Tracing Point A to Point B, detecting rectangular obstacles in 2D

Hey there!

I’ve run into a rather simple still puzzling problem in my game. In my tilebased game, I need the enemies to look for the player’s units at intervals, to seek targets.
I currently do this by (per player-controlled unit) dividing the distance between the enemy and the unit into a list of points, and checking if any of the points are occupied by f.ex a wall. If so, the trace returns false (sight impared), otherwise true (clear view).

http://81.216.242.88/misc/method1.png

My second idea is to calculate the angle of the “line” between enemy and unit, then for each object that is an obstacle, calculate the angles of each corner against the enemy coordinate.
If all of the corner’s angles are less, or more than, the angle of the “line”, the obstacle is outside the line of sight, if they differ… the obstacle is in the line of sight.

http://81.216.242.88/misc/method2.png

Problem is if angles are calculated to be negative and are wrapped positive, angles which would differ are suddenly on the same “side” of the line.

The second approach appear significantly faster, but if I can’t fix my problem it’s not much use. Help would be much appreciated.
Posting source to help explain my algoritm;

    public boolean trace(Coord coord1, Coord coord2) {
        double angle = CommonMath.angle(coord1.x, coord1.y, coord2.x, coord2.y);
        double distance = CommonMath.distance(coord1, coord2);
        
        List<Thing> list = main.getThingHandler().getList();
        
        Coord coord3;
        for (Thing thing : list) {
            if (thing.isObstacle()) {
                coord3 = thing.getCoord();
                
                if (CommonMath.distance(coord1, coord3) > distance) continue;
                
                /*
                 * Retrieve angles for each of the obstacles corners
                 */
                double angle1 = CommonMath.angle(coord1.x, coord1.y, coord3.x - 0.5, coord3.y - 0.5);
                double angle2 = CommonMath.angle(coord1.x, coord1.y, coord3.x + 0.5, coord3.y - 0.5);
                double angle3 = CommonMath.angle(coord1.x, coord1.y, coord3.x - 0.5, coord3.y + 0.5);
                double angle4 = CommonMath.angle(coord1.x, coord1.y, coord3.x + 0.5, coord3.y + 0.5);
                
                /*
                 * Which side of the line of sight are we on?
                 */
                boolean rel1 = angle1 < angle;
                boolean rel2 = angle2 < angle;
                boolean rel3 = angle3 < angle;
                boolean rel4 = angle4 < angle;

                /* 
                 * Are all of the corners on the same side of the line of sight?
                 */
                if ((rel1 != rel2) || (rel2 != rel3) || (rel3 != rel4)) {
                    return false;
                }
            }
        }
        
        return true;
    }

I see this +/- 0.5 with the coordinates.

The tiles are all numbered by integer (x, y) coordinates, right? Shouldn’t you really be looking at (x, y), (x + 1, y), and (x, y + 1) when you’re getting these angles?
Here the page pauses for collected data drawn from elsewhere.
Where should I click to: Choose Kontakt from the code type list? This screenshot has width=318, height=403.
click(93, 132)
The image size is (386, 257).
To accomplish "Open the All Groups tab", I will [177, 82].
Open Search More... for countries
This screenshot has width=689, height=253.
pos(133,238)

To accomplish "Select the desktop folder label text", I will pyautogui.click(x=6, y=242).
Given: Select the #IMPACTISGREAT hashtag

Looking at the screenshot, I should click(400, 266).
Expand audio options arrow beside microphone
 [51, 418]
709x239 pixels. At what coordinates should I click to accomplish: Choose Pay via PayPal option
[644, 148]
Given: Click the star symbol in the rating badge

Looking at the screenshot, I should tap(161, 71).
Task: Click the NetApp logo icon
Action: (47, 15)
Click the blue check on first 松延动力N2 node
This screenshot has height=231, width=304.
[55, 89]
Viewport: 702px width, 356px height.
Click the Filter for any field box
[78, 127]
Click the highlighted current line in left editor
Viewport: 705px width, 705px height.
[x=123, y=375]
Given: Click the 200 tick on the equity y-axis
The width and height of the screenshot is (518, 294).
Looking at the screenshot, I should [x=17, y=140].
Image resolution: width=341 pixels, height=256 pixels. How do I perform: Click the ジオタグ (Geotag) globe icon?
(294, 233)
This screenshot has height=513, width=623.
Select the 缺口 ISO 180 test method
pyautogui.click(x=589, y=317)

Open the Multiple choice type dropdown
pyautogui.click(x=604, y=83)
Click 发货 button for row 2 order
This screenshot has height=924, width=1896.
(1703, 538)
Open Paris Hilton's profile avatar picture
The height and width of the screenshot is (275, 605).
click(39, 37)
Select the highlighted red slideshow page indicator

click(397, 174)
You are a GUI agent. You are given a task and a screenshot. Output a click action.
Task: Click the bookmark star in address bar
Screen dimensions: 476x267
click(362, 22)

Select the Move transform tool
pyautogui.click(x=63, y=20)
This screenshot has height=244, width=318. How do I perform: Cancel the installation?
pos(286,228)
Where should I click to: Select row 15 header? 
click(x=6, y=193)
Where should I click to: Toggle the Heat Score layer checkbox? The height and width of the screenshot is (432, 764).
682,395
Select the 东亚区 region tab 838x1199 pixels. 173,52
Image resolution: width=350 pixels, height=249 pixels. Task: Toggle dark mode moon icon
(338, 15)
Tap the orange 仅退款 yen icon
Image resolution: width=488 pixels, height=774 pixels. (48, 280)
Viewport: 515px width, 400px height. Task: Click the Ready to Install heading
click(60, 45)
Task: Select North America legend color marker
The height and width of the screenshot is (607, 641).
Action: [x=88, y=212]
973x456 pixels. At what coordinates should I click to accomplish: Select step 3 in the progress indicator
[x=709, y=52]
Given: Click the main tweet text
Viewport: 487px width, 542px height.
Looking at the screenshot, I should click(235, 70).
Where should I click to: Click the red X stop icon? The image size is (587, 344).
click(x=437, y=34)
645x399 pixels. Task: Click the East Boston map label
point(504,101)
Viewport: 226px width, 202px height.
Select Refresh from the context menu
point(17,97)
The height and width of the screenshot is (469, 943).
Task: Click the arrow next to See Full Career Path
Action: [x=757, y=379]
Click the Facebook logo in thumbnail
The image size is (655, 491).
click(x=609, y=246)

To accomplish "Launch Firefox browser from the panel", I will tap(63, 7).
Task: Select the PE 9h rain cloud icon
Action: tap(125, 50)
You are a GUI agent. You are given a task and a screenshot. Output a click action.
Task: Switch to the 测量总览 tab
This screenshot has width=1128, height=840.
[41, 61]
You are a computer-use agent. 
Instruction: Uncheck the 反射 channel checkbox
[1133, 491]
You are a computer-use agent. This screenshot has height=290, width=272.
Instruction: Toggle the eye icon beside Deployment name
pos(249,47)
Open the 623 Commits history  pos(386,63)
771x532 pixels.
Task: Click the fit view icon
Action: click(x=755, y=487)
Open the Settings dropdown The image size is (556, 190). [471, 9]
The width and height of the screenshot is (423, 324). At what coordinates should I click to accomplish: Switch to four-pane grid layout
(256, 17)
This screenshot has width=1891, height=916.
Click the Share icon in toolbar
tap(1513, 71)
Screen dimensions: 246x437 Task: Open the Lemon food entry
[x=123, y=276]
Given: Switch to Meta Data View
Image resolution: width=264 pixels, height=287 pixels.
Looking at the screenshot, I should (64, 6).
When you’re talking about the “angle” of the line, do you mean the angle above the horizontal-axis? It might be helpful if you provided code for CommonMath.angle.

I guess you’re “line of sight” is really more like a “circle of sight” because they can see in all directions, right? I don’t think it makes any difference either way for the purposes of your problem, but any tidbit of information may be useful.

The first idea isnt that bad, but I would use Bresenham’s line algorithm or a variation of that. Optimally you would start tracing that line from the origin towards the target(s). This allows you to break out of the loop as soon as you hit a wall.

This should work pretty well and quickly. (Well, its not perfect, but most players wont notice that anyways.)

I agree with onyx. As logna s you have a regular grid you shoudl make use of it. A simple grid walk will tell you if there is a wall between the center of the looker and the cenetr of the object looked at, which is close enough I suspect.

Thanks everybody!

Turns out the reason the second idea was faster was that the first implementation was slow. No obstacles are currently moving in my game so I could safely cache the obstacles in a boolean array and look them up. I’ll compare it with to the Bresenham’s line algorithm, it looks very efficient.

You are absolutely correct that their sight is really a circle of sight, though they look at each player unit with a single line of sight.
My coordinate class is a Point2D.Double decendant to allow other than on-tile placements. Basically X.0 (1.0, 2.0, 3.0…) values are in the center of a tile, +/-0.5 is between two tiles.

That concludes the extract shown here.